Text shown
* BEGIN *

Hughes wrote more than 20 books for children, but this is thought to be his first. It came to light after his widow, Carol, found the manuscript among his papers last year, the verses neatly typed and stuck on, the pages bound with string, and the joint authorship in capitals on the title page: “JIM DOWNER AND TED HUGHES.” When she discussed it with the lawyer handling the estate, he mentioned that, by coincidence, he had met Downer at a lunch party several weeks earlier, and got in touch with him at once to tell him of the discovery. It is being published in facsimile form this month by Thames & Hudson.
Downer, now 79, was not only staggered by the find, but also deeply moved; he had dreamt up the Timmy project to show his girlfriend Wendy his credentials as a possible husband and father. As it was, she didn’t need the finished product to be impressed. There are pictures of her at various ages in his home on the Isle of Wight, some of them taken not long before her sudden death six years ago.
Talking to Downer about his time with Hughes at 18 Rugby Street, a Georgian terrace house in Bloomsbury, is like opening a casement into another world. It is England all right, but not as we have come to know it. It is the Fifties. There is no electricity, no bathroom and just one toilet, which is in the coal cellar beneath a metal plate in the pavement. This means that everyone has a sooty backside.

* END *

Records provided
* BEGIN *

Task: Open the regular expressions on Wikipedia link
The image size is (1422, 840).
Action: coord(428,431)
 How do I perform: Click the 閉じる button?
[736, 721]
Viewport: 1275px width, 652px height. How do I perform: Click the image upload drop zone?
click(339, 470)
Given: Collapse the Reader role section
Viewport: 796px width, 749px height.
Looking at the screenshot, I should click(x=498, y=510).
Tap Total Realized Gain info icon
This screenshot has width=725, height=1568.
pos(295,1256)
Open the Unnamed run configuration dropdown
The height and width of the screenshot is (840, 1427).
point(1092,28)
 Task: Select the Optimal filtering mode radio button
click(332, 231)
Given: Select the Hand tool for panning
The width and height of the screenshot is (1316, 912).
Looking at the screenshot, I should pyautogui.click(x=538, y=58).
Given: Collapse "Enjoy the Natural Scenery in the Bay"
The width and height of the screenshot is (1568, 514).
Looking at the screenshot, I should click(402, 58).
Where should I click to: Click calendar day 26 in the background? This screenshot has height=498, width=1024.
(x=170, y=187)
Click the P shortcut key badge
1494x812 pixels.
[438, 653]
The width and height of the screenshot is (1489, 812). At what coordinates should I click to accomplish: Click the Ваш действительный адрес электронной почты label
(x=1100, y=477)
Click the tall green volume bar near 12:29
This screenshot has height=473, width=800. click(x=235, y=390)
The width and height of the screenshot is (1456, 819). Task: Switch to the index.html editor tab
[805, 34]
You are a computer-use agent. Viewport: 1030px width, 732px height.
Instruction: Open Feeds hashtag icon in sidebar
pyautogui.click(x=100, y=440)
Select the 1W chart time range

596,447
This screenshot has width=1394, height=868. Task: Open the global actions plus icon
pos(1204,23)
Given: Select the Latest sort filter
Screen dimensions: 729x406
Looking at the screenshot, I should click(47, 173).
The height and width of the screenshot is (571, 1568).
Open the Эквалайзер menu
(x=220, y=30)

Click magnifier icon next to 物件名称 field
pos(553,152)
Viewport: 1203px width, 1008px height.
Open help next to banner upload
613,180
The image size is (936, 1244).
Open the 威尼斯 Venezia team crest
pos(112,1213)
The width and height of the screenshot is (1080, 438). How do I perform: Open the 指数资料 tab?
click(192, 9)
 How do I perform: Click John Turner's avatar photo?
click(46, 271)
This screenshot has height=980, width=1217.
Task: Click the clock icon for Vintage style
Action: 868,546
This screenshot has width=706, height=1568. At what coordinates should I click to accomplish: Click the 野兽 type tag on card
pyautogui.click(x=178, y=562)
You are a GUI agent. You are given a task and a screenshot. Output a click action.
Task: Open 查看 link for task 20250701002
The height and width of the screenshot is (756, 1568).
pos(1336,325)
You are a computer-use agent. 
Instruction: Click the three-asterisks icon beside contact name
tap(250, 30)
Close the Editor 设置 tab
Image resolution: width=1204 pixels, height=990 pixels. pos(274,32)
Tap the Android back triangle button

* END *

Given instruction 1
Return the part of the Ted Hughes passage that opens with the words containing "Downer, now 79, was" and closes with "six years ago.".
Given instruction 2
Rewrite the part of the records that opens with the line containing "Where should I" and closes at the end of the records, putting "magnifying glass" in place of "magnifier" and leaving everything else unchanged. Give only those lines.

Full answer 1
Downer, now 79, was not only staggered by the find, but also deeply moved; he had dreamt up the Timmy project to show his girlfriend Wendy his credentials as a possible husband and father. As it was, she didn’t need the finished product to be impressed. There are pictures of her at various ages in his home on the Isle of Wight, some of them taken not long before her sudden death six years ago.

Full answer 2
Where should I click to: Click calendar day 26 in the background? This screenshot has height=498, width=1024.
(x=170, y=187)
Click the P shortcut key badge
1494x812 pixels.
[438, 653]
The width and height of the screenshot is (1489, 812). At what coordinates should I click to accomplish: Click the Ваш действительный адрес электронной почты label
(x=1100, y=477)
Click the tall green volume bar near 12:29
This screenshot has height=473, width=800. click(x=235, y=390)
The width and height of the screenshot is (1456, 819). Task: Switch to the index.html editor tab
[805, 34]
You are a computer-use agent. Viewport: 1030px width, 732px height.
Instruction: Open Feeds hashtag icon in sidebar
pyautogui.click(x=100, y=440)
Select the 1W chart time range

596,447
This screenshot has width=1394, height=868. Task: Open the global actions plus icon
pos(1204,23)
Given: Select the Latest sort filter
Screen dimensions: 729x406
Looking at the screenshot, I should click(47, 173).
The height and width of the screenshot is (571, 1568).
Open the Эквалайзер menu
(x=220, y=30)

Click magnifying glass icon next to 物件名称 field
pos(553,152)
Viewport: 1203px width, 1008px height.
Open help next to banner upload
613,180
The image size is (936, 1244).
Open the 威尼斯 Venezia team crest
pos(112,1213)
The width and height of the screenshot is (1080, 438). How do I perform: Open the 指数资料 tab?
click(192, 9)
 How do I perform: Click John Turner's avatar photo?
click(46, 271)
This screenshot has height=980, width=1217.
Task: Click the clock icon for Vintage style
Action: 868,546
This screenshot has width=706, height=1568. At what coordinates should I click to accomplish: Click the 野兽 type tag on card
pyautogui.click(x=178, y=562)
You are a GUI agent. You are given a task and a screenshot. Output a click action.
Task: Open 查看 link for task 20250701002
The height and width of the screenshot is (756, 1568).
pos(1336,325)
You are a computer-use agent. 
Instruction: Click the three-asterisks icon beside contact name
tap(250, 30)
Close the Editor 设置 tab
Image resolution: width=1204 pixels, height=990 pixels. pos(274,32)
Tap the Android back triangle button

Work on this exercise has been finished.